Autry Hill’s parents bet the family home he is too wild to remain dateless and chaste for six months. He thinks he will win easily until he meets Beth Cooper. They went to school together, but he never noticed Beth because he thought her sisters were prettier. Now Beth is full-grown, beautiful and has entrancing blue eyes. During a flood, she tries to save a drowning caged animal and almost falls into the river. Autry is able to saves Beth and the animal, which turns out to be a skunk. A fight erupts between Autry and Dan Fogelman, who is trying to kill the skunk. Beth finagles community service for Autry’s punishment — mentoring an orphaned boy in her class, which also puts the sexy cowboy in her presence often. Now Autry is having second and third thoughts about that bet.

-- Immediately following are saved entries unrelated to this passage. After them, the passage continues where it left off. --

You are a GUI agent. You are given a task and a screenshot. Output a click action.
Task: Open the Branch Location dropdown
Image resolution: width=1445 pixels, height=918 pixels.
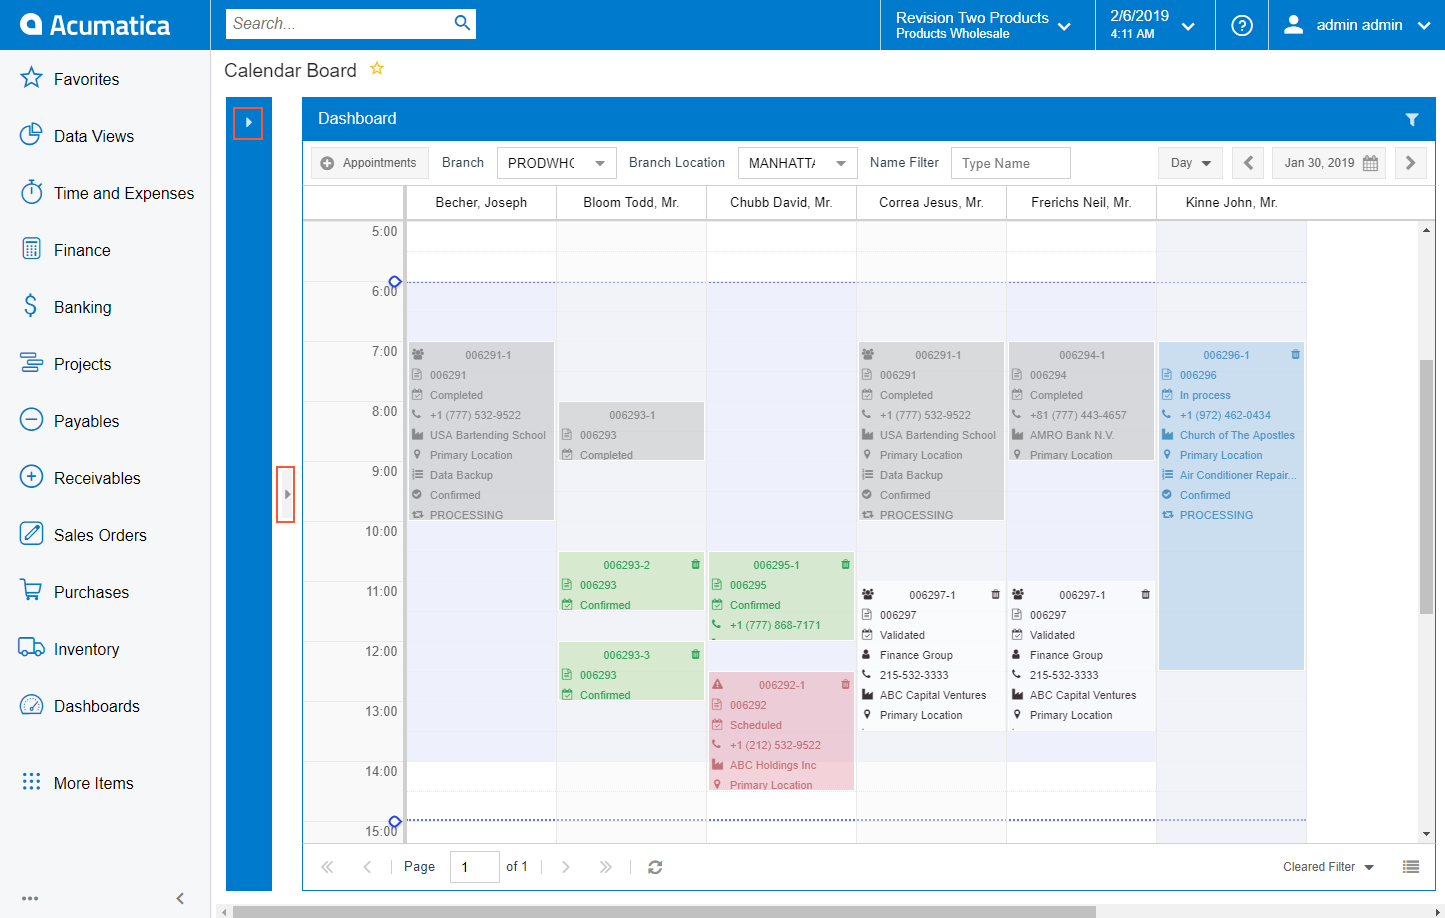(x=797, y=163)
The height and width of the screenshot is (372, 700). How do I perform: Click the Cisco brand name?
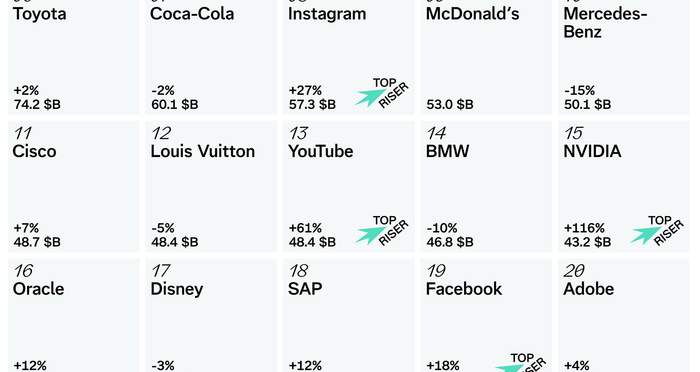(x=34, y=151)
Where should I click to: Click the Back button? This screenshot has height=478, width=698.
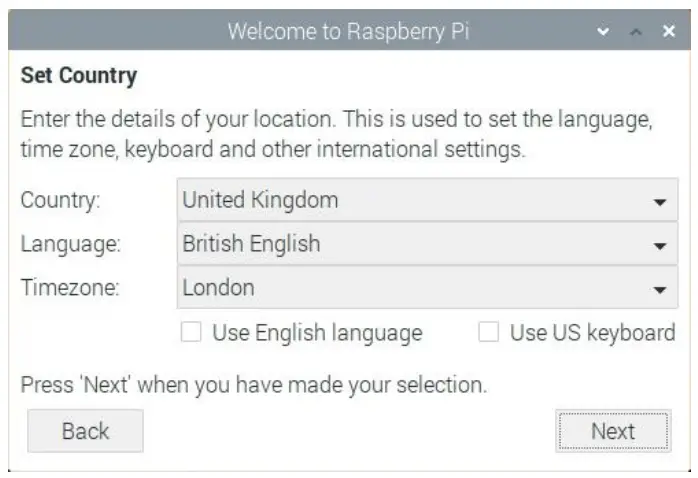click(x=85, y=431)
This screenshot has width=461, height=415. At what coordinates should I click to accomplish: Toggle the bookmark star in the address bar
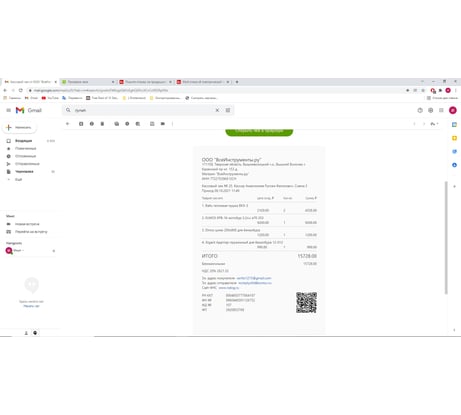407,90
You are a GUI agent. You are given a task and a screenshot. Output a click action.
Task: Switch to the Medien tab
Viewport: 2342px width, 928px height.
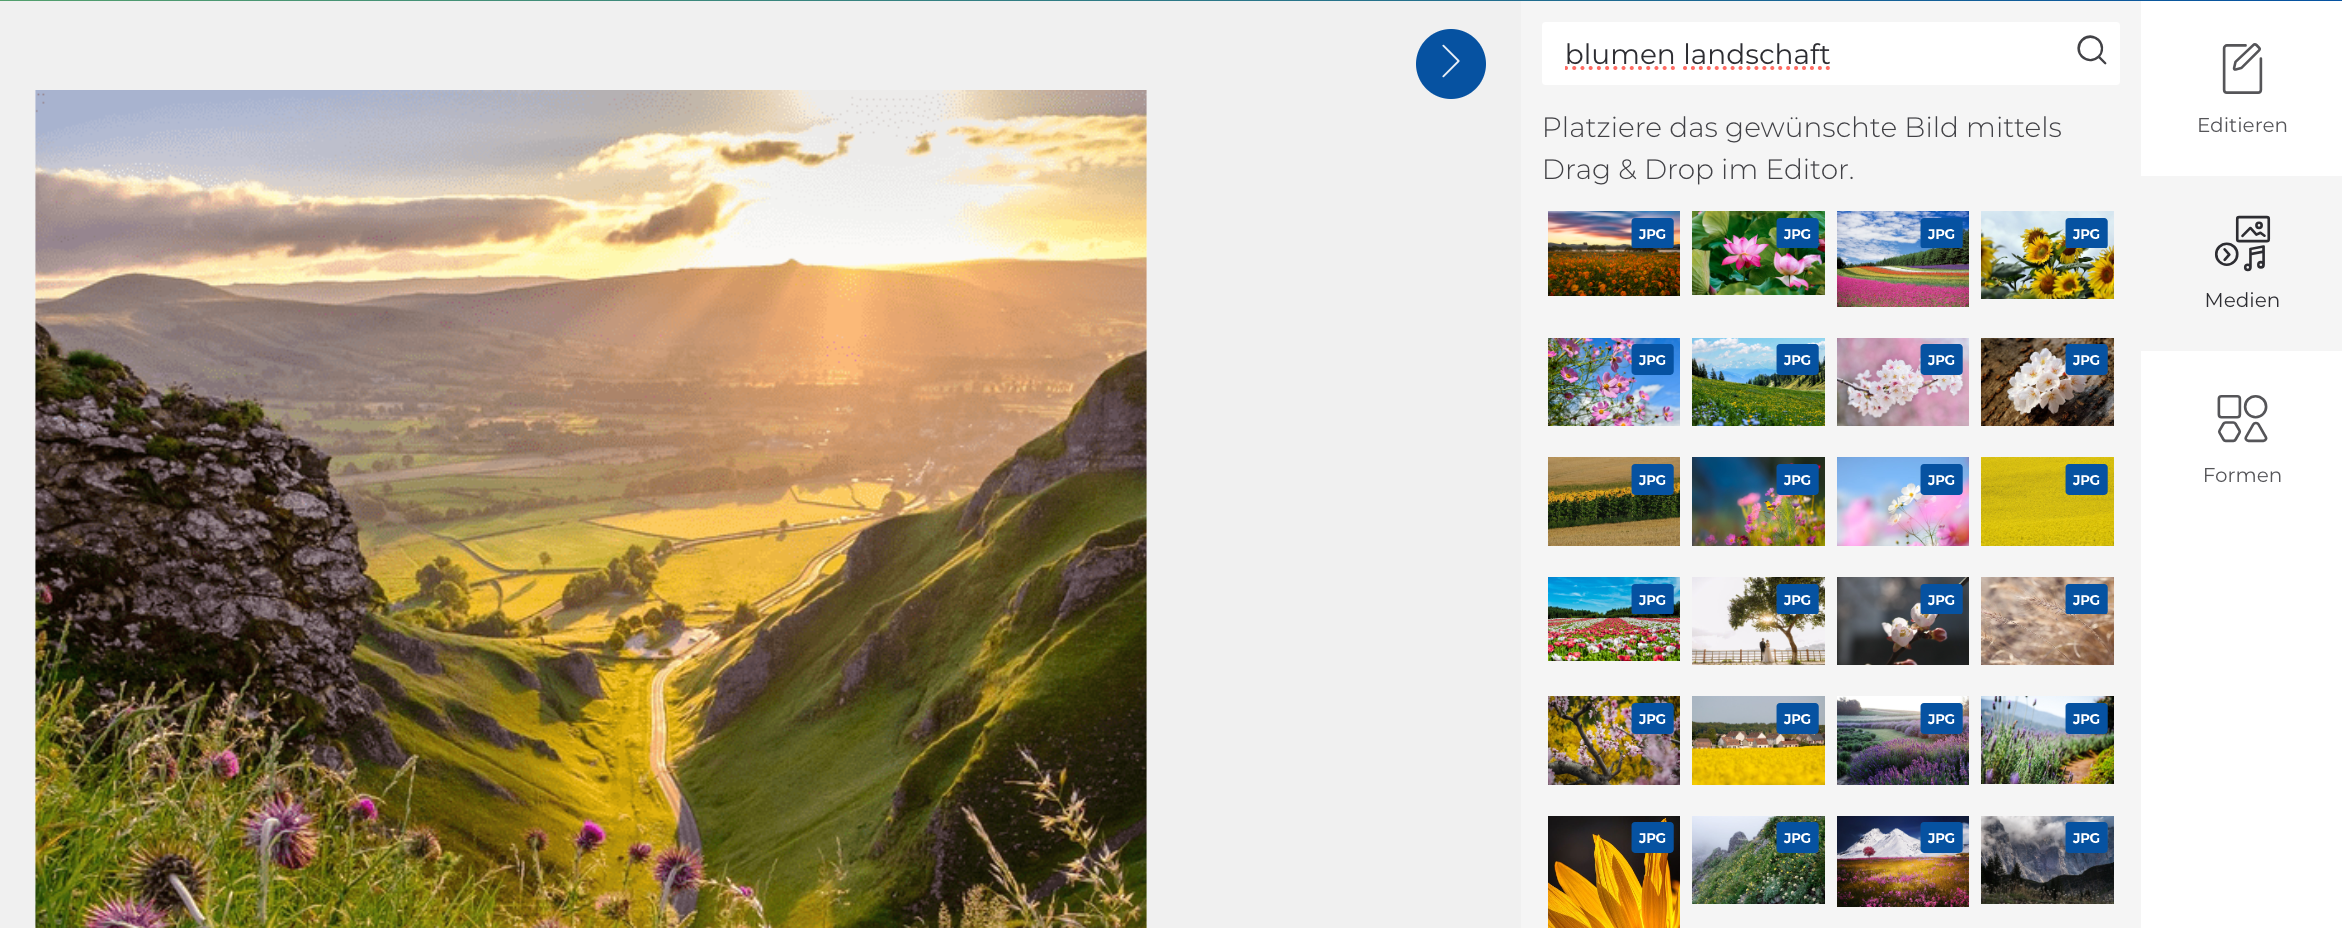pos(2241,264)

“Taming the Troublemaker” presents us with two polar opposites as the hero and heroine. Autry is wild, while Beth is quiet and settled. As the story progresses, we see how well they complement each other. There are many characters in this book including Autry’s parents, four siblings, their assorted spouses and Beth’s sisters. Unfortunately, none of them are given enough time in the story to develop in personality or depth. Beth never seems to say what she really means, which causes drastic repercussions. She expects Autry to read her mind. The highlight of the book is the orphaned boy, Dylan Marsh. He is a solemn, repressed boy who blooms into a normal, well-adjusted child with Autry’s mentoring and love. “Taming the Troublemaker” is a beautiful showcase of Ms. Scott’s eloquent romance novel writing.